Good morning. Today the government is unveiling what it is calling, in the headline on its overnight press release, the “biggest employment reforms in a generation”. The reforms are intended to tackle the fact that Britain is the only major economy where the employment rate has fallen over the last five years, largely because more people are out of work due to long-term ill health. A white paper called Get Britain Working is being published later, and Liz Kendall, the work and pensions secretary, is due to make a statement in the Commons later.

In its overnight briefing, the Department for Work and Pensions has already flagged up numerous initiatives which are in the white paper. Overall, the focus seems to be more carrot than stick. “Our reforms put an end to the culture of blaming and shaming people who for too long haven’t been getting the support they need to get back to work,” Keir Starmer says. But quite a lot of key decisions have been postponed, and at this point it is hard to assess quite how significant, or effective, these meaures will turn out to be. The history of welfare reform is littered with announcements that don’t quite live up to “biggest in a generation” hype.

This is how Starmer sums up what is government is doing.

From the broken NHS, flatlining economy, and the millions of people left unemployed and trapped in an inactivity spiral – this government inherited a country that simply isn’t working. But today we’ve set out a plan to fix this. A plan that tackles the biggest drivers of unemployment and inactivity and gives young people their future back through real, meaningful change instead of empty rhetoric and sticking plaster politics.

We’re overhauling jobcentres to make them fit for the modern age. We’re giving young people the skills and opportunities they need to prepare them for the jobs of the future. We’re fixing the NHS so people get the treatment and mental health support they desperately need to be able to get back to work. We’re working with businesses and employers to better support people with disabilities and health conditions to stay and progress in work, and it doesn’t stop there.

Our reforms put an end to the culture of blaming and shaming people who for too long haven’t been getting the support they need to get back to work. Helping people into decent, well-paid jobs and giving our children and young people the best start in life – that’s our plan to put more money in people’s pockets, unlock growth and make people better off.

The Conservatives say the plans won’t work because the government is ducking tough decisions. This is what Helen Whately, the shadow work and pensions secretary, said overnight.

This latest announcement shows that Labour are not prepared to take the tough but necessary choices to bring down the benefits bill.

There is no attempt to match the £12bn in welfare savings we promised in our manifesto. They have even dodged the difficult decisions on sickness benefits, which are needed to make the welfare system sustainable in the long term.

To get people off benefits you also need jobs for them to go to.

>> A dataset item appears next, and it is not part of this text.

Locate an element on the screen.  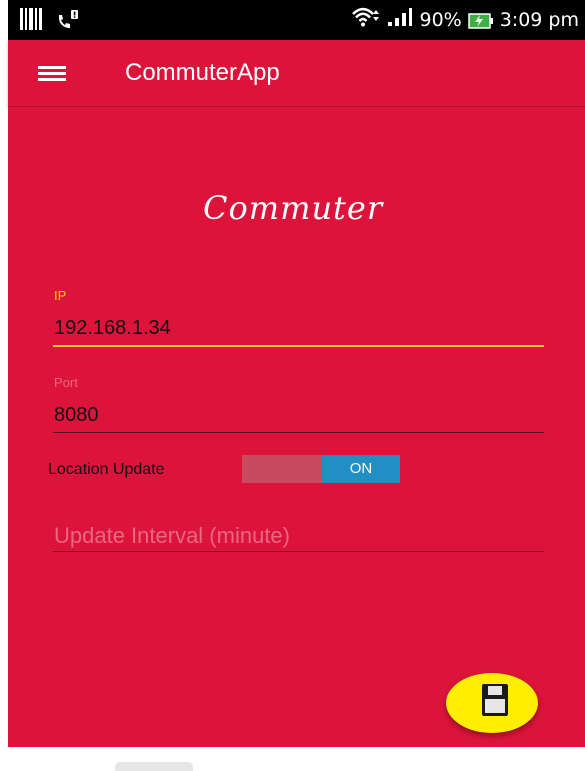
port-underline is located at coordinates (298, 432).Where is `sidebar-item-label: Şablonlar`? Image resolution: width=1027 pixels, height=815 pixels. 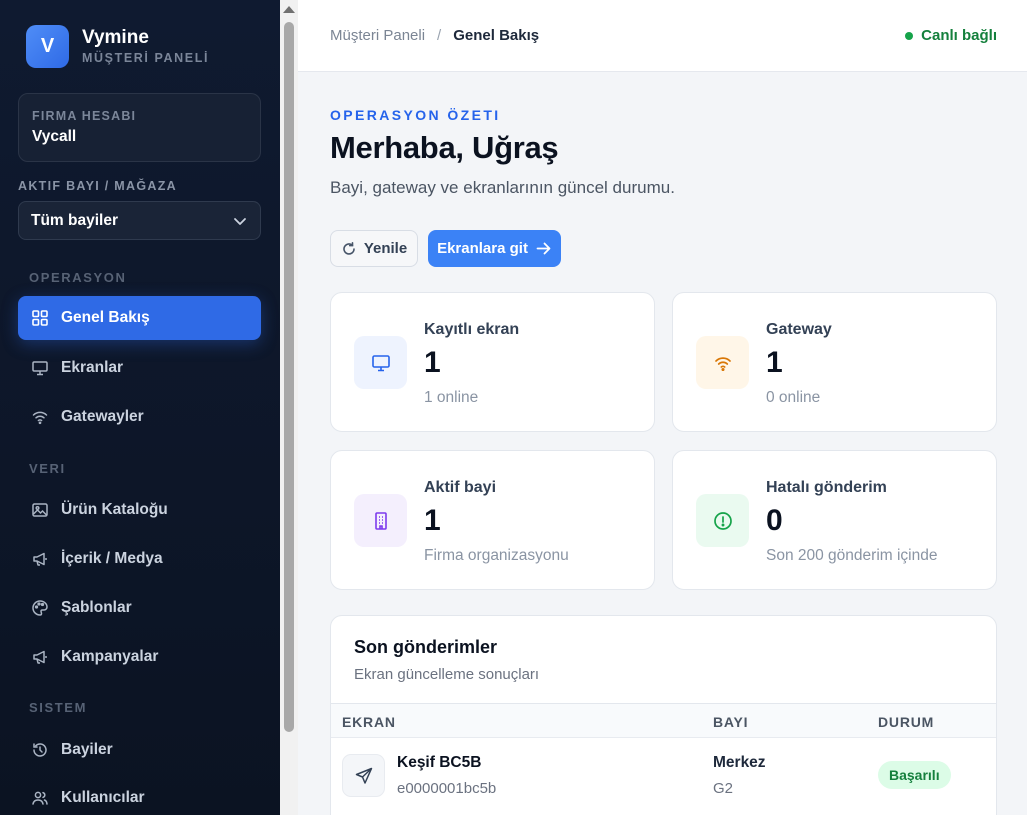 sidebar-item-label: Şablonlar is located at coordinates (96, 608).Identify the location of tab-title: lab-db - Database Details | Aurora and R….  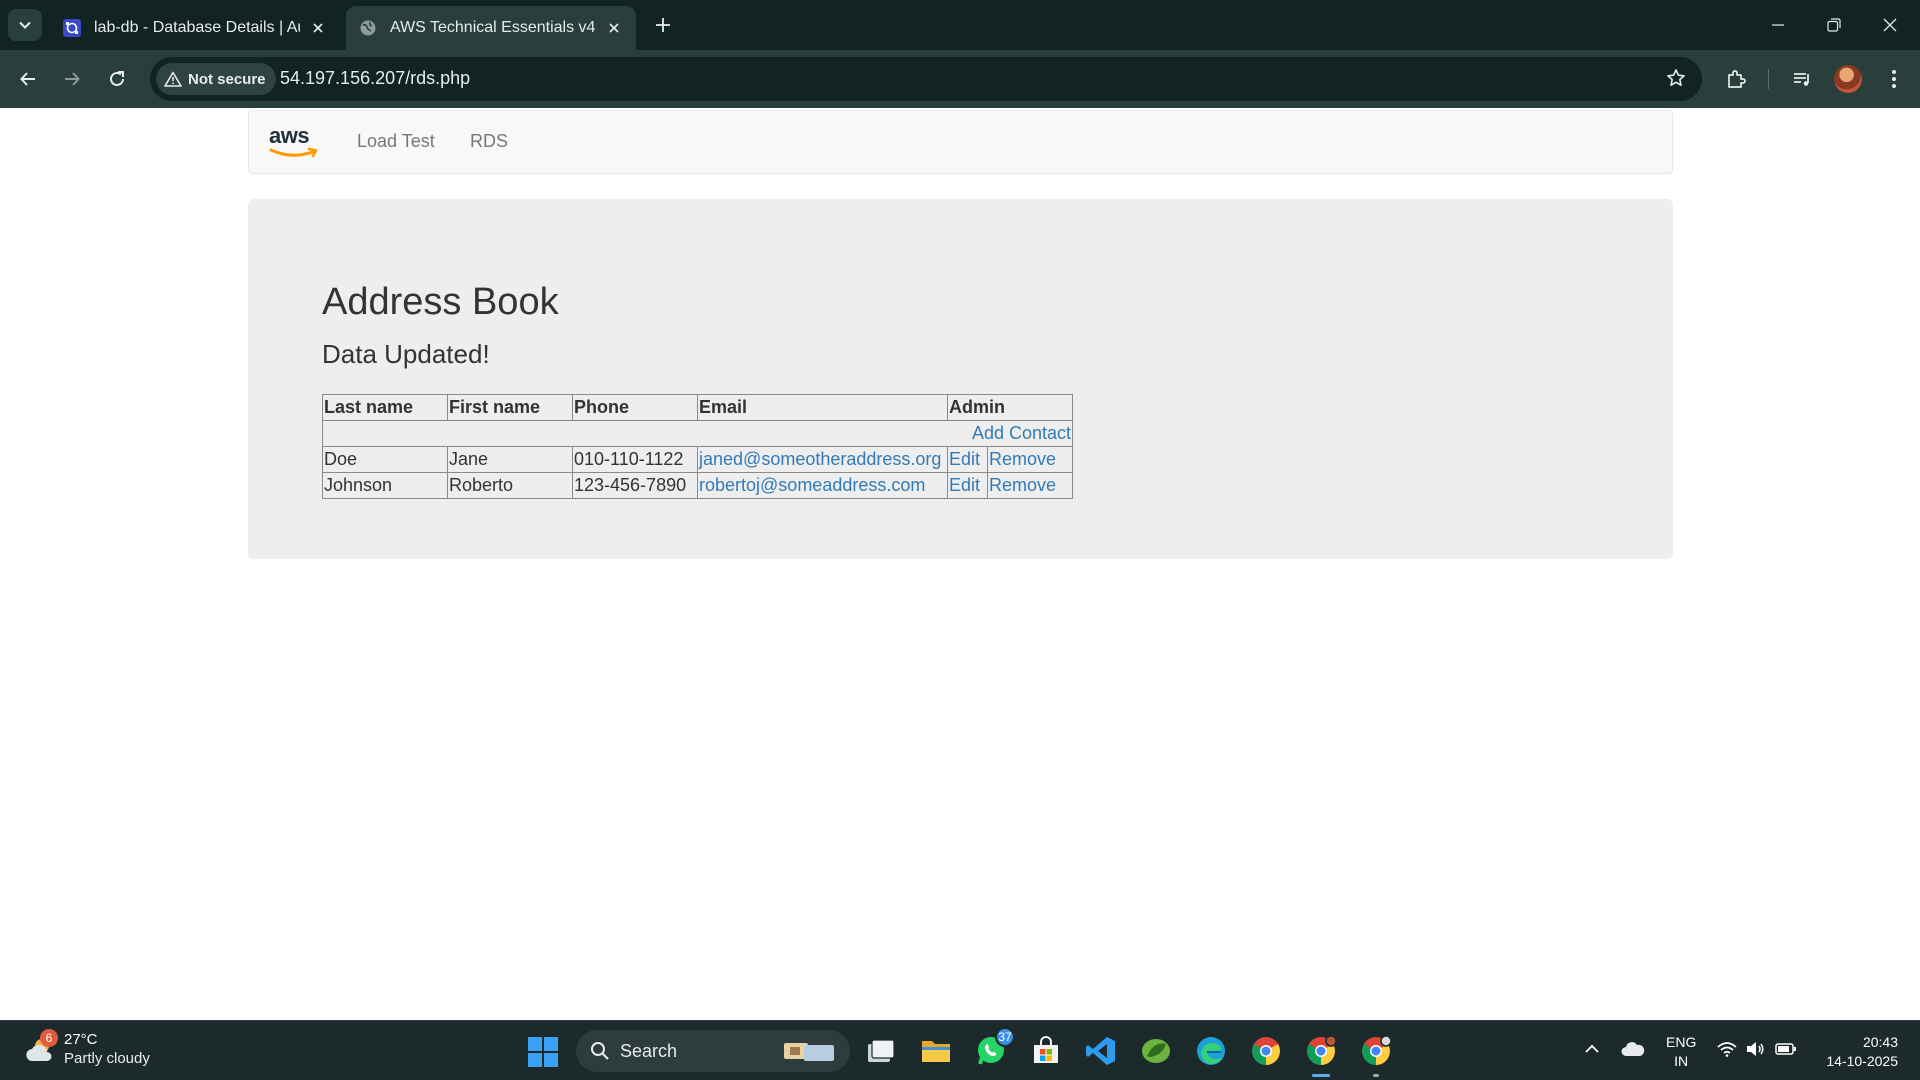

But Labour’s disastrous anti-growth budget is already making businesses think twice about taking people on.

Here is Pippa Crerar’s overnight story.

I will be posting a lot more reaction and analysis as the day goes on. But here is a full list of what is coming up today.

9.30am: Keir Starmer chair cabinet.

10.30am: The supreme court begins a two-day hearing on a legal case brought by For Women Scotland who are arguing that trans women should not be regarded female for the purposes of the 2010 Equality Act.

11.30am: David Lammy, the foreign secretary, takes questions in the Commons.

11.30am: Downing Street holds a lobby briefing.

After 12.30pm: Liz Kendall, the work and pensions secretary, is expected to make a Commons statement about the Get Britain Working white paper.

After 1.30pm: MPs debate the tobacco and vapes bill, which would over time ban smoking by gradually raising the age at which people can legally buy cigarettes.